**EXERCISE REQUIREMENTS**
Copy every line below that has the word "image" in it.

**THE RECORDS**
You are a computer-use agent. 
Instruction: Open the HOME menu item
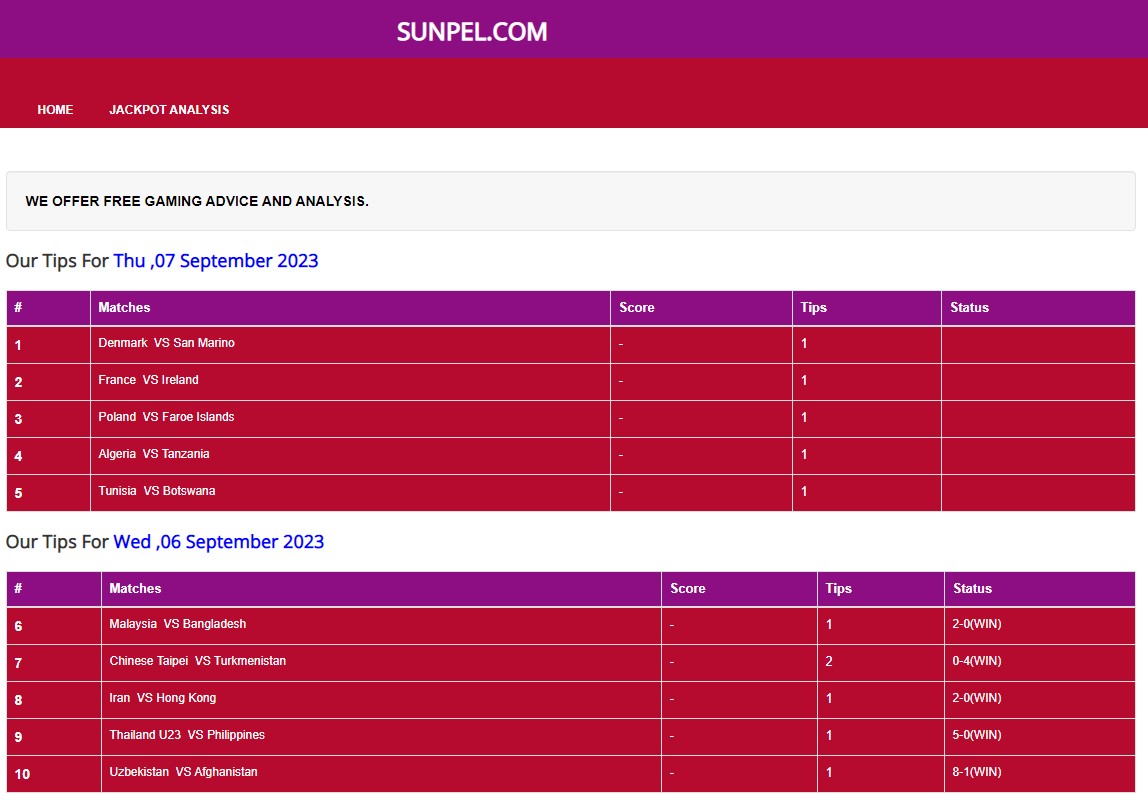[55, 110]
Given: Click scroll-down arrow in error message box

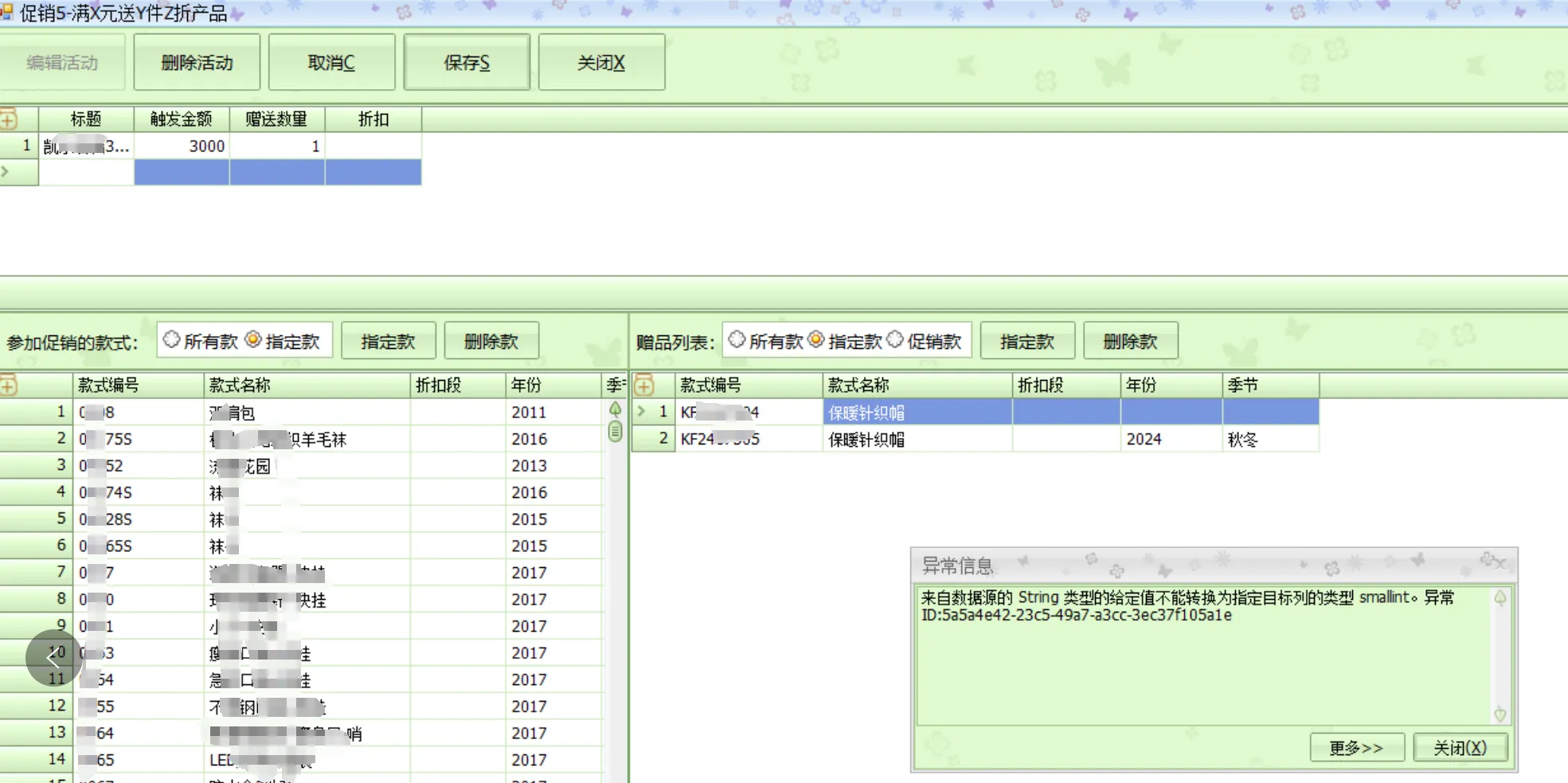Looking at the screenshot, I should tap(1500, 714).
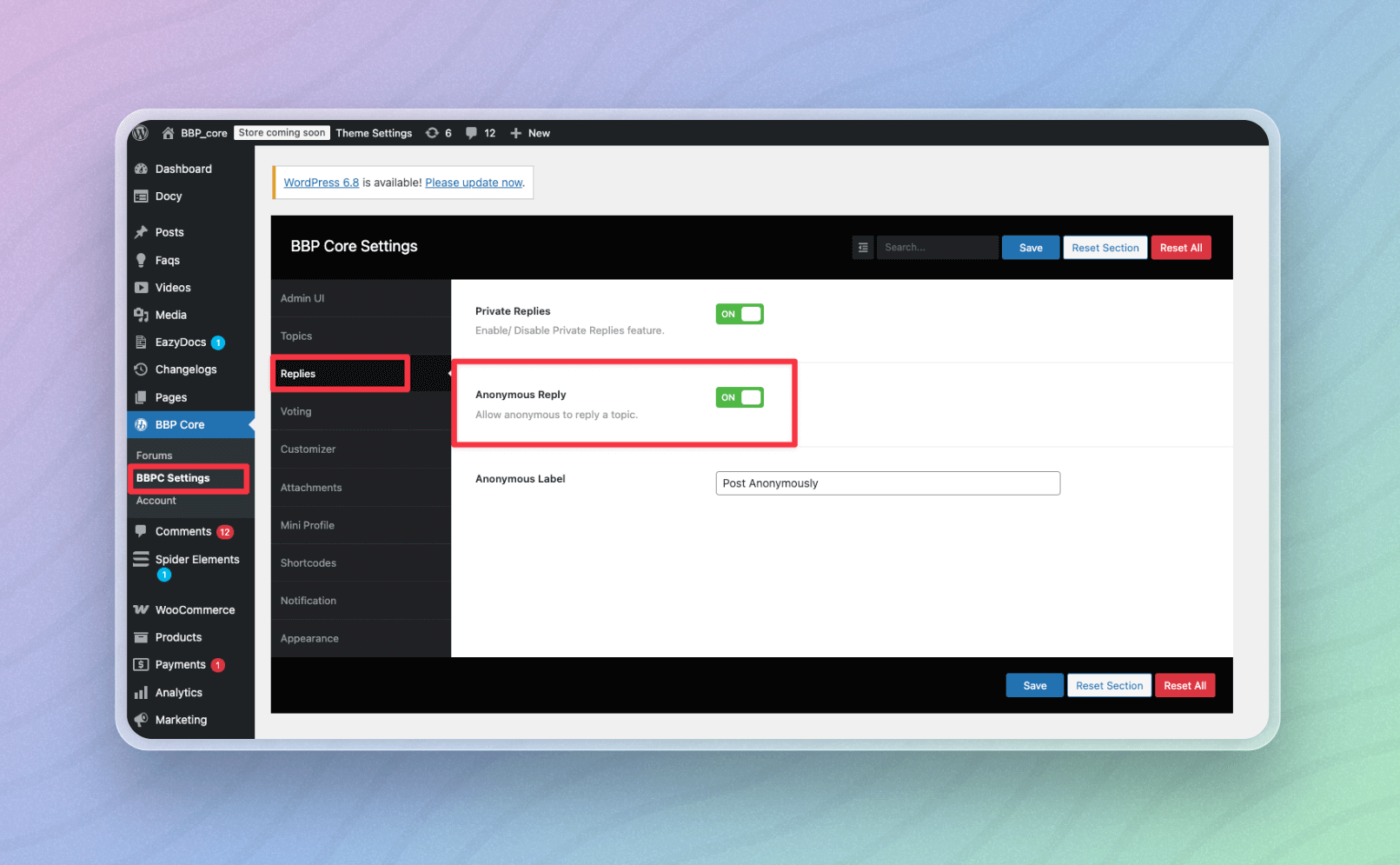The height and width of the screenshot is (865, 1400).
Task: Click the home icon beside BBP_core
Action: 168,133
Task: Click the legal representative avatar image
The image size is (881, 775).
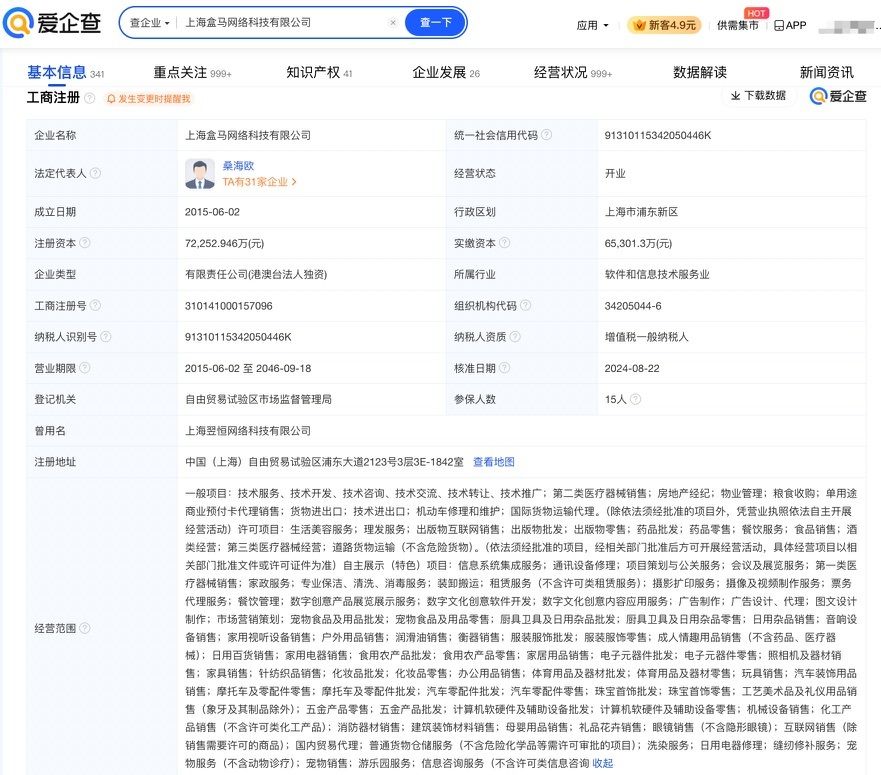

**THE ANSWER**
Task: Click the legal representative avatar image
The image size is (881, 775).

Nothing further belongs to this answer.